The company reduced its estimated monthly cash outflow nearly 80%

AGS revenues hit by casino closures, liquidity position strengthened

2020-05-08
Reading time 2:02 min
Total revenue decreased 26% to $54.3 million, primarily due to decreased unit sales and gaming operations revenue in its EGM segment as a result of business disruptions and casino closures amid the COVID-19 crisis. AGS drew the full $30 million under the existing revolving credit facility during the quarter and postponed substantially all capital expenditures and related projects.

AGS reported Thursday operating results for its first quarter ended March 31, 2020. Due to business disruption caused by the global spread of COVID-19 and the actions by governments and businesses to contain the virus, nearly all of the company’s customers have closed their operations and the markets that it serves have been severely impacted, AGS stated. This affected several metrics, specifically revenues, net loss, Adjusted EBITDA, and Adjusted EBITDA margin.

Total revenue decreased 26% to $54.3 million, primarily due to decreased unit sales and gaming operations revenue in its EGM segment as a result of business disruptions and casino closures. Gaming operations revenue, or recurring revenue, decreased to $42.7 million, or 19% year-over-year, due to disruptions in revenue from leased EGMs that were non-operational, and slightly offset by increased Table Products and real-money gaming (RMG) revenue.

Net loss of $14.4 million increased year-over-year from net loss of $0.1 million in the prior year, primarily due to the decrease in revenue from its EGM segment, offset by decreases in SG&A and cost of equipment sales.

Total Adjusted EBITDA decreased 32% to $24.5 million, driven by decreased revenue from its EGM segment and slightly offset by growth in our Table Products and Interactive segments.

AGS President and Chief Executive Officer David Lopez commented: "Casino closures resulted in significant revenue interruptions and increased business uncertainty. Our team took early steps to formulate and implement a comprehensive plan that included costs savings through Company-wide salary reductions, layoffs, and furloughs, capital expenditure reductions, and strengthening our liquidity position.”

“Through these initial steps, we were able to reduce our estimated monthly cash outflow nearly 80% to approximately $4 million, which does not include our monthly debt service costs of $3.8 million. We are approaching the uncertainty and challenges in the second quarter and the rest of 2020 with resolve and from a position of strength given the recent reinforcement of our balance sheet and operational initiatives. With our strong culture underpinning our recovery efforts, we are focused on not simply managing through the crisis, but building a strong future for our employees, customers, and shareholders,” Lopez added.

Kimo Akiona, AGS' Chief Financial Officer, stated: “In addition to the operational savings and cash-saving programs that we have implemented, we have taken measures to ensure that the Company is in the best possible liquidity position given the current operating environment. These measures included drawing the full $30 million under the existing revolving credit facility during the quarter and postponing substantially all capital expenditures and related projects. On May 1, 2020, we entered into an incremental agreement in which we incurred incremental term loans of $95 million and obtained covenant relief on our net first lien leverage ratio for the remaining periods in 2020."

### SUPPLIED DATA:
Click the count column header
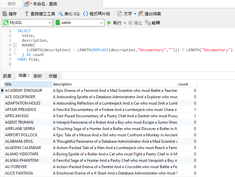This screenshot has width=235, height=177. point(187,84)
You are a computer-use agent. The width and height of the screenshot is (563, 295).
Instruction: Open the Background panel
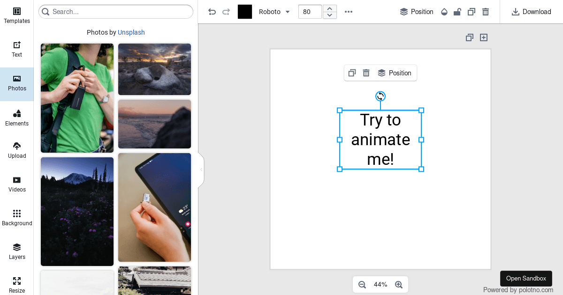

### WHAT NEEDS TO BE DONE:
Condense the paragraph of the AGS article that begins "Kimo Akiona, AGS' Chief Financial Officer, stated" into a bulleted list that keeps its main facts. The listing is separate material with no connection to the AGS article.

### SOLUTION TO THE PROBLEM:
- CFO Kimo Akiona said that, beyond its operational savings and cash-saving programs, AGS took measures to put itself in the best possible liquidity position for the current operating environment.
- During the quarter, it drew the full $30 million under its existing revolving credit facility.
- It postponed substantially all capital expenditures and related projects.
- On May 1, 2020, it entered into an incremental agreement, taking on $95 million in incremental term loans and obtaining covenant relief on its net first lien leverage ratio for the remaining periods in 2020.